The United Kingdom is well known for having the world’s largest DNA database, due largely to its aggressive collection of DNA samples from all arrestees of crimes ranging from begging to homicide. A new partnership between Stagecoach South bus company and the Hampshire Constabulary means that even more samples will be collected and compared to the database. All 140 Basingstoke and 160 Aldershot bus drivers now have forensic DNA swab kits on board to collect evidence from passengers who spit on them.
The Hampshire News reports the spitting problem, while relatively small, presents a real health concern. The managing director of Stagecoach South, Andrew Dyer, explained that many communicable diseases, including hepatitis, can be transmitted through spitting. Mr. Dyer said, “We take the safety of our bus drivers very seriously and this is a way of deterring crime. Spitting incidents are unpleasant, and we want to take every step to ensure the safety of our drivers and passengers.” Mr. Dyer added the kit could be used if a passenger was to spit on another passenger or on the bus. Each kit includes contains 2 swabs, a pair of rubber gloves, and a police evidence bag in which the driver places the swabs of the collected spittle. Law enforcement attempts to identify the offender by checking the sample against the National DNA Database (NDNAD).

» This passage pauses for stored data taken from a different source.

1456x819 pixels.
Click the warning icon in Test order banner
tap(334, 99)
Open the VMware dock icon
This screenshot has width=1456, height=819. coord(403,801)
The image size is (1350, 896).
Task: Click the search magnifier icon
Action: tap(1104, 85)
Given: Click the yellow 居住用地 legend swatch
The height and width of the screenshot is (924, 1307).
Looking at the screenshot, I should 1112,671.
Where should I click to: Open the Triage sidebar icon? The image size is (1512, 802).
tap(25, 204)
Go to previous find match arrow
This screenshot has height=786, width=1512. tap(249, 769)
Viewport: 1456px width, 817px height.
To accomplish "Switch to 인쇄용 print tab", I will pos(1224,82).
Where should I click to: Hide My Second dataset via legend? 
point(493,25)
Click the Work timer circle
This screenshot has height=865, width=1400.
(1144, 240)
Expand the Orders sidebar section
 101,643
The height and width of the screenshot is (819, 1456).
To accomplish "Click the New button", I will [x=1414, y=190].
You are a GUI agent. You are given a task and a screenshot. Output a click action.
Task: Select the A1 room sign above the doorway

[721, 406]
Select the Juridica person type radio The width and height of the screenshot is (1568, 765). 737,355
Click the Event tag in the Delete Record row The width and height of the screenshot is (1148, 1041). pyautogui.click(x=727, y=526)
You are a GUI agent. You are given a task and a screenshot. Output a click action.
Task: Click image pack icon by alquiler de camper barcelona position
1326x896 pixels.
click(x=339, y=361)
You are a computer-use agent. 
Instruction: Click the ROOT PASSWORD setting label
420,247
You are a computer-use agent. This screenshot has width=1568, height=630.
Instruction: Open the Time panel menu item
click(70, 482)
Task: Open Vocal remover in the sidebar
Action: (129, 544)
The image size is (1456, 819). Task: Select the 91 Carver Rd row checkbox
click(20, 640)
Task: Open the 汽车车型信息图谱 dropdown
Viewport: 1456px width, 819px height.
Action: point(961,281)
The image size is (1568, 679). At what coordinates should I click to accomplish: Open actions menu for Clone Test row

Everyone involved, including the bus company representatives and the police personnel, are pleased with how the scheme’s introduction has gone so far. The hope is that the initiative will alert would-be offenders that spitting will not be tolerated, and they can expect full prosecution by the bus company. The Hampshire Constabulary fully supports the program and has provided advice on the type of saliva kit to use, as well as training for the staff and frontline officers on the processes to be followed. The goal is to dramatically reduce or eliminate the spitting offenses committed by passengers while on the Stagecoach South bus lines.
This story illustrates the aggressive use of the science of DNA and human identification that the United Kingdom employs to combat crime of any nature.